Welch's independent-samples t-test on the same data is conservative because it discards the pairing information and lets year-level variation into the denominator. Welch is included only when the structural pairing is missing.

This lesson comes directly from the launch piece: on the Mother's Day analysis, per-city Welch tests are individually not significant, while the paired test on year-matched differences gives clean significance because pairing pulls the right noise out.

Sign-test (robustness)

The sign-test asks a single question: across N year-matched comparisons, how often did the treatment fall on the predicted side of the control? It makes no distributional assumption and produces a binomial p-value from the directional count alone.

We use the sign-test as the cleanest defensible single-number claim. On the launch piece, 10 out of 10 city-years went the predicted direction, giving a sign-test p of 0.002 with no reliance on Gaussian-like distributions.
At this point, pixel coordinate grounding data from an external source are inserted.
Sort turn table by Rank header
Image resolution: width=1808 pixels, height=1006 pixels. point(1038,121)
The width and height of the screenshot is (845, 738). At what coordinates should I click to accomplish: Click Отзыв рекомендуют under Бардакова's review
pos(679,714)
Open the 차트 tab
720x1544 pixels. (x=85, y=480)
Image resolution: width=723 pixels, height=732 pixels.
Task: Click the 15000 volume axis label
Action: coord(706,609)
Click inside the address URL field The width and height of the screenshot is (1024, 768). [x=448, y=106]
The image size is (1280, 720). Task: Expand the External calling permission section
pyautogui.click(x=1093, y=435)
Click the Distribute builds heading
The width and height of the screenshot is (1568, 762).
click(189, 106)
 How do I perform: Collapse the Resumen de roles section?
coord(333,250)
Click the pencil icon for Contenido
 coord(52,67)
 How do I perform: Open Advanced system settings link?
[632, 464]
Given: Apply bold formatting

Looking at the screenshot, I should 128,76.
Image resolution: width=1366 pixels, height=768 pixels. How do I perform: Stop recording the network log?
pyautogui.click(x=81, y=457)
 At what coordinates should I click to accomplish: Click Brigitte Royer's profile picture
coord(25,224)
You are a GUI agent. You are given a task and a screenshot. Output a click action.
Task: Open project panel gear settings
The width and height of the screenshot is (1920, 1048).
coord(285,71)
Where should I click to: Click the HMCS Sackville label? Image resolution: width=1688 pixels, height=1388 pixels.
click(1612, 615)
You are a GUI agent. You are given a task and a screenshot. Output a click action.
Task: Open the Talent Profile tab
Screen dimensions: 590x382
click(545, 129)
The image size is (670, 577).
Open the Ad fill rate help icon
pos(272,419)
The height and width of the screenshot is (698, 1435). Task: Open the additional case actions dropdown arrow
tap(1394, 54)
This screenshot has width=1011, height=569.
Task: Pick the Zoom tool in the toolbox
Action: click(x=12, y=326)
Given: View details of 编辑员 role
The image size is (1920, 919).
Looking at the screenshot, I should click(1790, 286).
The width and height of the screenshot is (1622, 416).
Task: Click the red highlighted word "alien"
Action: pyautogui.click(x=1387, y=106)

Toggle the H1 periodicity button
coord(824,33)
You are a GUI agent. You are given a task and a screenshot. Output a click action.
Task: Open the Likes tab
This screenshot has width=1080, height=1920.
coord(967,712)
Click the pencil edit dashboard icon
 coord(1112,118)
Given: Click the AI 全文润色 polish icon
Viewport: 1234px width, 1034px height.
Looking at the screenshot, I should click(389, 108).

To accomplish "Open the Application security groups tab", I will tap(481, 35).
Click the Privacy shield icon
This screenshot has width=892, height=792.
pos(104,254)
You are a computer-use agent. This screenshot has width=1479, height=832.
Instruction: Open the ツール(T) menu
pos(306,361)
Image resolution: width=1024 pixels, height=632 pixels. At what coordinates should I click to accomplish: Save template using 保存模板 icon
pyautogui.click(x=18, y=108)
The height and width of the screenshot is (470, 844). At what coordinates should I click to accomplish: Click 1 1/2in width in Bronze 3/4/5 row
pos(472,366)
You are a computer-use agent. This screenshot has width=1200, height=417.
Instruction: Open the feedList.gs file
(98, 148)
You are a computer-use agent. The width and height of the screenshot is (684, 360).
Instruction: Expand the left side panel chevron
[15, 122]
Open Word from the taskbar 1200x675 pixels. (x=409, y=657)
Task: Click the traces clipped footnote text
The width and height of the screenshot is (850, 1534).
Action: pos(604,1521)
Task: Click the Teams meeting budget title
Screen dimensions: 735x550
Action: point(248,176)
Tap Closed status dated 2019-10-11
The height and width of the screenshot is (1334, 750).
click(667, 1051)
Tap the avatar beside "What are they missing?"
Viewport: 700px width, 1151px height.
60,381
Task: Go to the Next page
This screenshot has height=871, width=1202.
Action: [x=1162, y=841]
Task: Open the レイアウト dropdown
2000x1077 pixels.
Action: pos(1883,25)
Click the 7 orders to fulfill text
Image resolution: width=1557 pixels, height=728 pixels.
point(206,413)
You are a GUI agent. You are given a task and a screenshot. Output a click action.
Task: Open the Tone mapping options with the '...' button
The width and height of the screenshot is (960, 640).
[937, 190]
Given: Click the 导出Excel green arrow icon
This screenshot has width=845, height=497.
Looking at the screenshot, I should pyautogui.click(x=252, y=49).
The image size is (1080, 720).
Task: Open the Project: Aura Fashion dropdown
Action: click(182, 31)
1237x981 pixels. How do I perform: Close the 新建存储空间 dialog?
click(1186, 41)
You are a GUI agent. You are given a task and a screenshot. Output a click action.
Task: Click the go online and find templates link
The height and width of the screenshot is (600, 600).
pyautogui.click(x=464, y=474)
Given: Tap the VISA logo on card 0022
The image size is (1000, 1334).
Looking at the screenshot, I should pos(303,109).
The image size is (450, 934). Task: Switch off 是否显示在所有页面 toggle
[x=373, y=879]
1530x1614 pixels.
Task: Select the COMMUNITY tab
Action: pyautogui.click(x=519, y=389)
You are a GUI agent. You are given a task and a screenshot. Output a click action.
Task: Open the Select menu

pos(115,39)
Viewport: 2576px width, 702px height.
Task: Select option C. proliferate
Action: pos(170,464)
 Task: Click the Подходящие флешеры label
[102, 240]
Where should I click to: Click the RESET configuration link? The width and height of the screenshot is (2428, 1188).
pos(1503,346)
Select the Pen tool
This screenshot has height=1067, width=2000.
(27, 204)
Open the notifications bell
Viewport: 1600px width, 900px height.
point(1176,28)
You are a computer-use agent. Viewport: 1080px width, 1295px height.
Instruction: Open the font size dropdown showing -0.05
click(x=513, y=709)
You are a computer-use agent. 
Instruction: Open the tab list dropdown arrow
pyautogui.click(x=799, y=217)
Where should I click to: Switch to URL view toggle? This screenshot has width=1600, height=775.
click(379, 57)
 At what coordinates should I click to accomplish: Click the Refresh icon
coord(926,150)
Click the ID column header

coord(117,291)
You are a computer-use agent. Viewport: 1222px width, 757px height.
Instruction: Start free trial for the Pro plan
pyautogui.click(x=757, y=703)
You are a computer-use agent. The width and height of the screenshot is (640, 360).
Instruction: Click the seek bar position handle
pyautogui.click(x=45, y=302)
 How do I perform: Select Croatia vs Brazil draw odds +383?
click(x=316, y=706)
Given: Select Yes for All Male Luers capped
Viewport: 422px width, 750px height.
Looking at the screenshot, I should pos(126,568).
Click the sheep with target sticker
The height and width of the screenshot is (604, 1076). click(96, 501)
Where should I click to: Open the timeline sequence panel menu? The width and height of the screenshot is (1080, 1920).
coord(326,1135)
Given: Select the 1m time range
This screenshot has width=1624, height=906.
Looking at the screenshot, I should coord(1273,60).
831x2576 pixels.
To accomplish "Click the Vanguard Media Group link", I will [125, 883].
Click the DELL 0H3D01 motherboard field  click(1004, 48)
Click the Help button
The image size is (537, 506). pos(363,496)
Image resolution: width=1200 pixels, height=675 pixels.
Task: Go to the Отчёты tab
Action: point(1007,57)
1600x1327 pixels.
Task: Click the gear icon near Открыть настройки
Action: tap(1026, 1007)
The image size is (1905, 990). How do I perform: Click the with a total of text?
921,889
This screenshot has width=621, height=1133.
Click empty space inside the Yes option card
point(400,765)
Welch (when the pairing is absent)

Welch's independent-samples t-test compares two groups with unequal variances. It is the right test when treatment and control are not naturally paired across a structural axis. It is the wrong primary test for timing-myth analyses where pairing on year and city is straightforward.

Sources and data provenance

Each article cites primary data sources at the bottom of the article and in the JSON-LD isBasedOn field. We prefer government open-data portals, peer-reviewed datasets, and clearinghouses with documented release schedules. When we use a proxy variable, we name it and quantify the proxy weakness in the methodology drawer.

Corrections policy

When a verdict materially changes on annual data refresh, or when a methodology error is found, or when a reader-reported data error is verified, we publish a correction at the corrections log. Each correction has its own permalink. Original verdict, new verdict, what changed, when, and why are all recorded.

We frame corrections as the system working, not as the system failing. Refreshing analysis when new data arrives is the point.

Public dataset access

Every article links to the underlying dataset under CC BY 4.0. Replications, alternative cuts, and challenges are welcome. The methodology drawer on each article links back here for the analytical pattern; the article's download link points at the raw data.